I held her close to my chest for as long as she would let me and cried, no, sobbed until the sun came up.
God, I hated divorce.
Chapter Fifteen
22. It’s too late for us.
“Am I late?” Kara tossed her coat on the empty chair between us and threw her purse down. Her pale cheeks were rosy from the blustery wind outside and her hair was wild from the short walk to the coffee shop.
Starbucks. Not Eli’s alternate reality coffee purgatory.
“No, I’m early.” I smiled at her, but my face felt oddly stretched and uncomfortable.
The barista at the end of the counter called her name and she left me for a moment to pick up her giant macchiato. She sat back down a minute later and held up her hand for me to stay quiet while she took the first sip of her drink.
This time when I smiled it was small but natural.
“You look like hell,” she murmured after she’d gotten her fix.
“I feel like hell.”
“How was Thanksgiving?”
I thought back to the day spent at my parents’ house. Josh and Emily hadn’t been there. They’d traveled to Emily’s parents’ in Minnesota for the week. It had been an awkward six hours. My dad had spent the entire day watching football and my mom had spent it trying to overfeed me and grill me about Nick.
The turkey took two hours longer than it was supposed to and my pie didn’t turn out-a fact my mother couldn’t help but point out. More than once.
“Awful,” I finally told Kara. “How was yours?”
“Equally awful. Next year let’s have our own celebration. We’ll start new traditions, drink wine all day long and wear sweatpants.”
I perked up a little bit. “That sounds amazing. We’re adults after all. We should be able to spend the day how we want.”
She sat up straighter too. “Just because we don’t have families of our own, doesn’t mean we should be relegated to suffering with our parents for every holiday. Why not come up with our own thing?”
My rising spirits took a sharp plunge and I thought I would be sick. I didn’t want to make this about me. I didn’t want to spend our entire Black Friday psychoanalyzing my depression. But I couldn’t form words.
I couldn’t make anything come out of my mouth.
Kara noticed my change of mood immediately. “I’m sorry,” she whispered. “I wasn’t trying to insult you.”
“You didn’t,” I rushed to assure her. “It’s just… I used to have a family, you know? It wasn’t much of one, but it was mine. And now… now I don’t. It’s just weird. It’s, uh, surreal. I’m not sure that I’ve entirely grasped the concept of being alone again.”

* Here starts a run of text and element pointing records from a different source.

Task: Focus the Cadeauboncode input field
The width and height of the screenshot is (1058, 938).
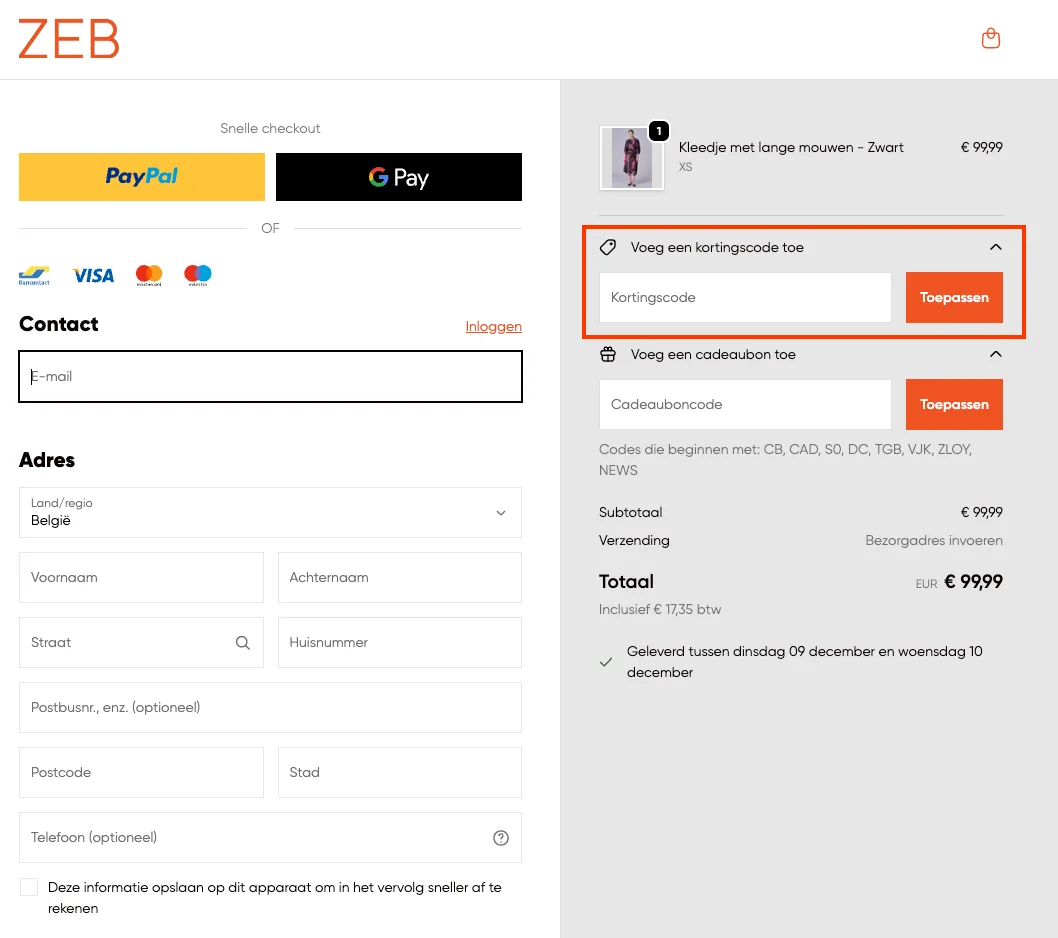Action: coord(745,405)
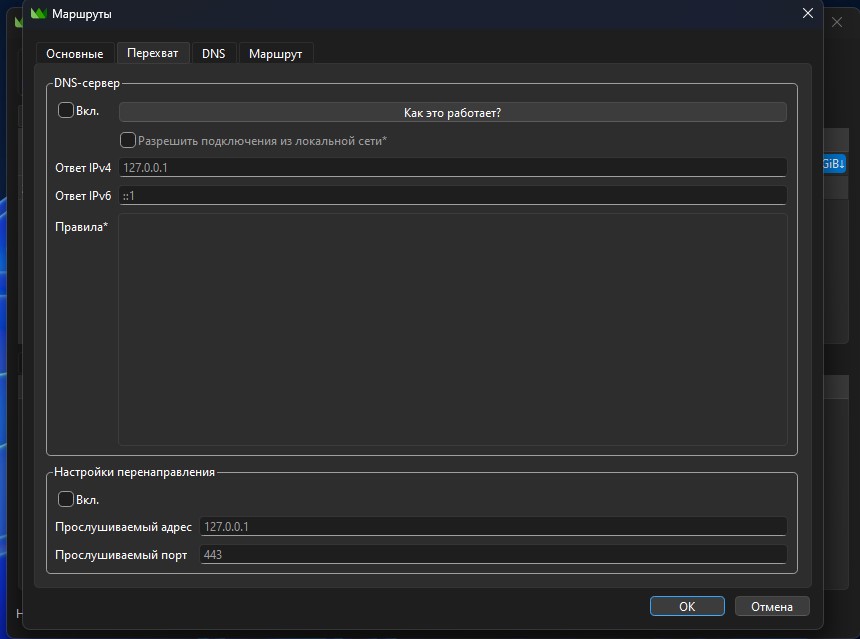Screen dimensions: 860x639
Task: Close the Маршруты dialog window
Action: click(808, 13)
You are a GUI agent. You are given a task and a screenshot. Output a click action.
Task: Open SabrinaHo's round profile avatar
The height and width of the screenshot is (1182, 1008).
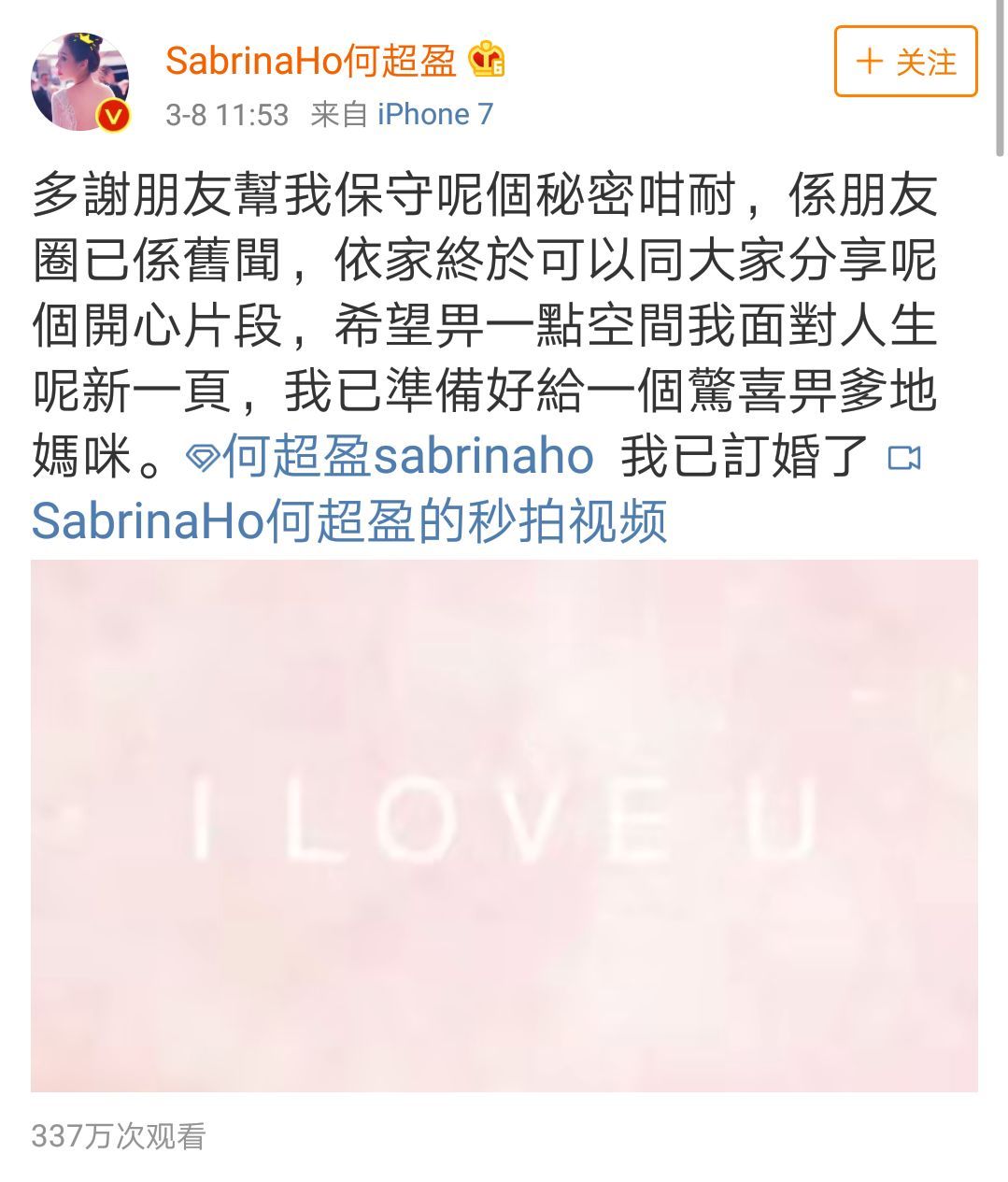(80, 81)
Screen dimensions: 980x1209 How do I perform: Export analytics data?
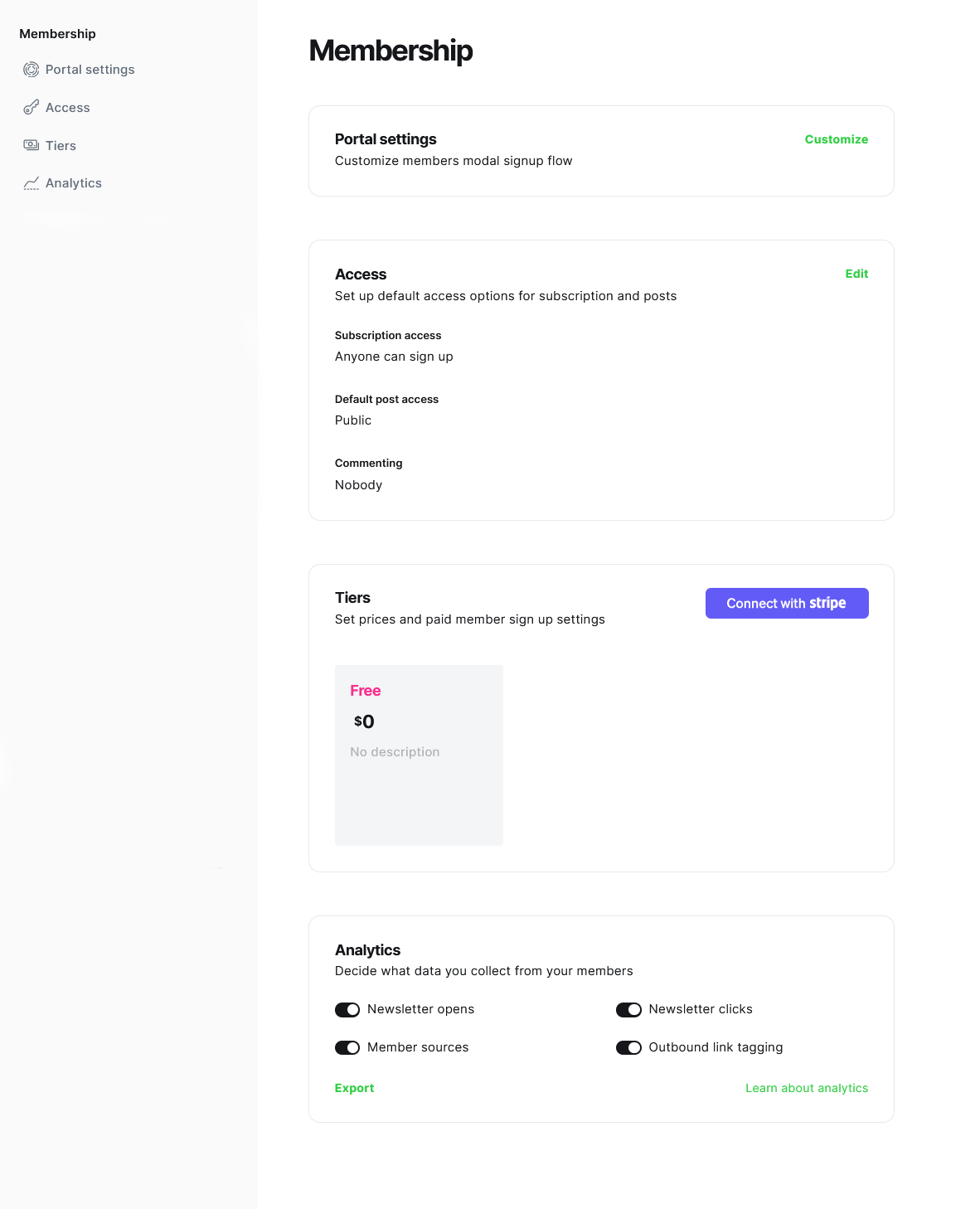[354, 1088]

“Oh, babe,” Kara sighed. “You don’t have to grasp it yet. And I swear I wasn’t trying to rub it in your face. I just wasn’t thinking.”
“I know. God, I’m sorry. I hate that I’m so self-absorbed. I feel like you’re so sick of me, but I just can’t seem to stop. I thought it would get easier… instead, it just seems to get harder and harder.”
“I’m not sick of you,” Kara assured me. She pushed her wild red hair out of her face and leaned toward me. “I actually understand more than you know.”
“What do you mean?”
“I’ve never told you this before because, well, honestly, I haven’t really told anyone in a very long time… It’s hard for me to talk about. Really hard. I shouldn’t have kept it from you. It’s just… I couldn’t make myself say the words.” I watched her intently; afraid that any change in my expression would spook her. I had no idea what she was going to say, but I felt the heavy importance of it. Finally, after a long pause in which she seemed to need to pull herself together, she said quietly, “I, uh, I was married before.”
“Wait, what?” I slid forward in my seat until I perched on the very edge. Kara had never even alluded to a previous marriage before. I knew she had some serious hang-ups with men, but I never could have imagined that they possibly stemmed from marriage! I took in a shuddering breath and had the worst feeling that I didn’t really know my best friend, that she was just as much of a mystery as the rest of the world.